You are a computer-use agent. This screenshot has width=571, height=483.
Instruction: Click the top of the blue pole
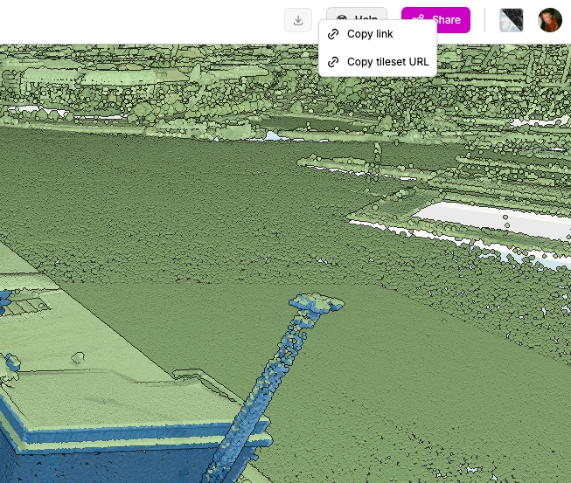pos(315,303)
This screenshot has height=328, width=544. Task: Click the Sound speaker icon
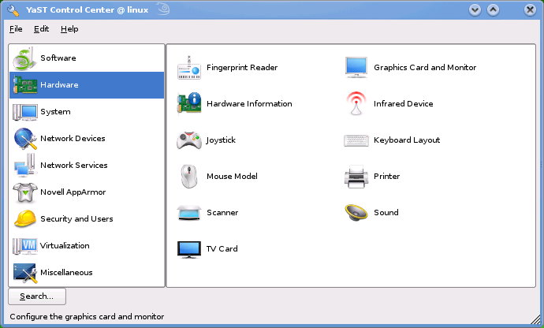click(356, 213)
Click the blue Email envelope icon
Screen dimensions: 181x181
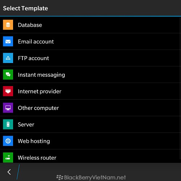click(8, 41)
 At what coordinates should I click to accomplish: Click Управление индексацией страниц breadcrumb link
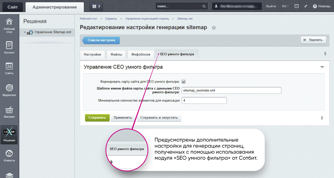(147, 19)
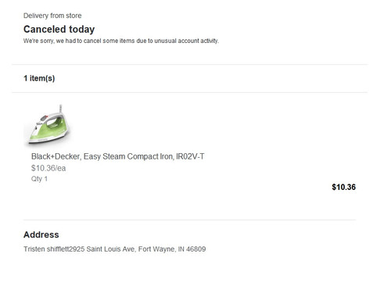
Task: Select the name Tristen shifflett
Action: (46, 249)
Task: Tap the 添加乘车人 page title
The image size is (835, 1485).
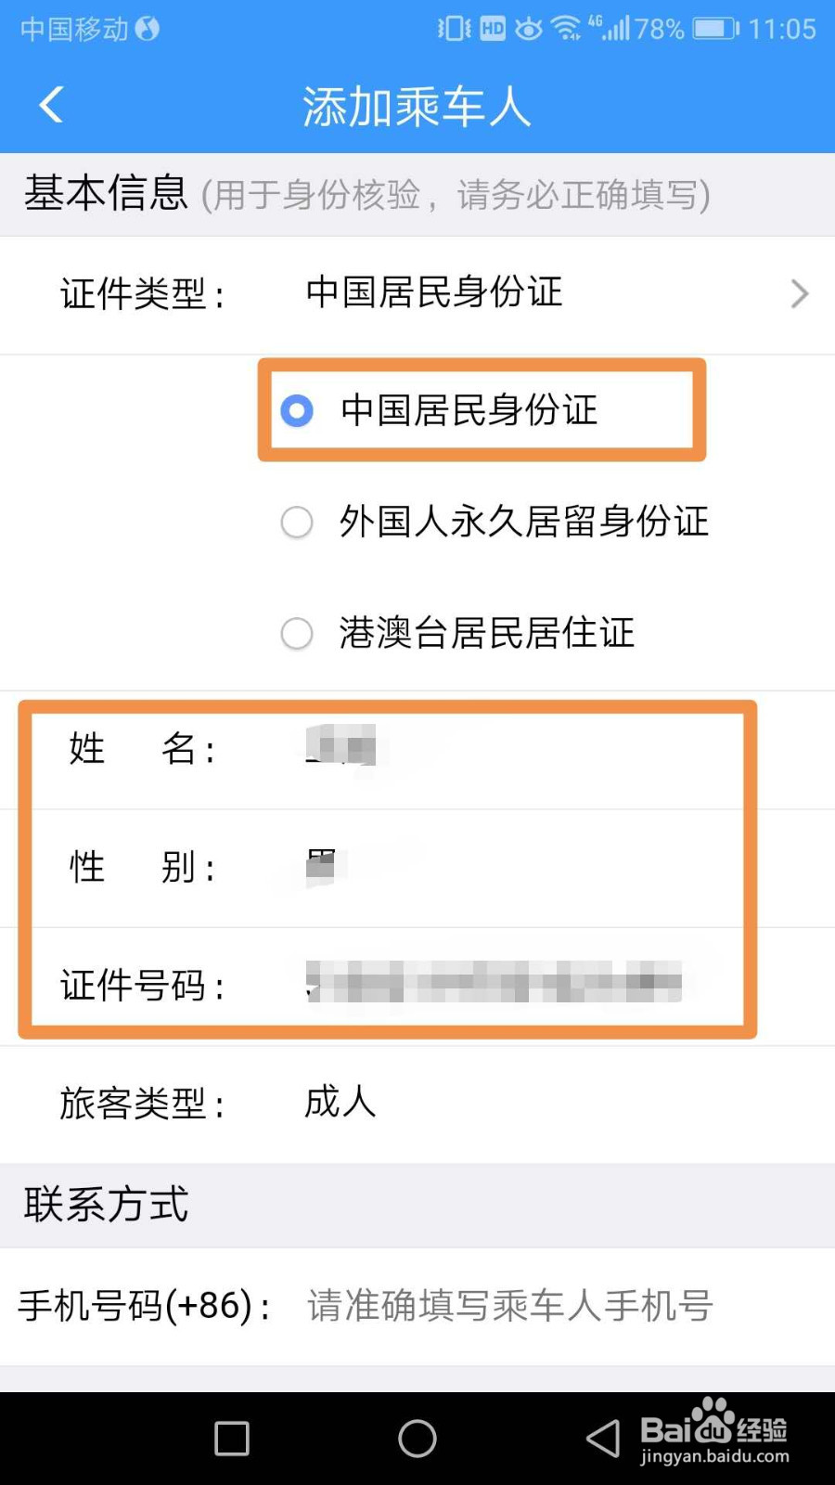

== HOW TO COMPLETE THIS TASK ==
The whole listing should be reproduced exactly. Images don't go in.

== TASK ANSWER ==
You are a computer-use agent. This screenshot has width=571, height=483.
Instruction: Click the top of the blue pole
pos(315,303)
This screenshot has height=328, width=544. Task: Click the Sound speaker icon
click(356, 213)
Click the blue Email envelope icon
Screen dimensions: 181x181
click(8, 41)
 At what coordinates should I click to accomplish: Click Управление индексацией страниц breadcrumb link
(147, 19)
Task: Select the name Tristen shifflett
Action: (46, 249)
Task: Tap the 添加乘车人 page title
The image size is (835, 1485).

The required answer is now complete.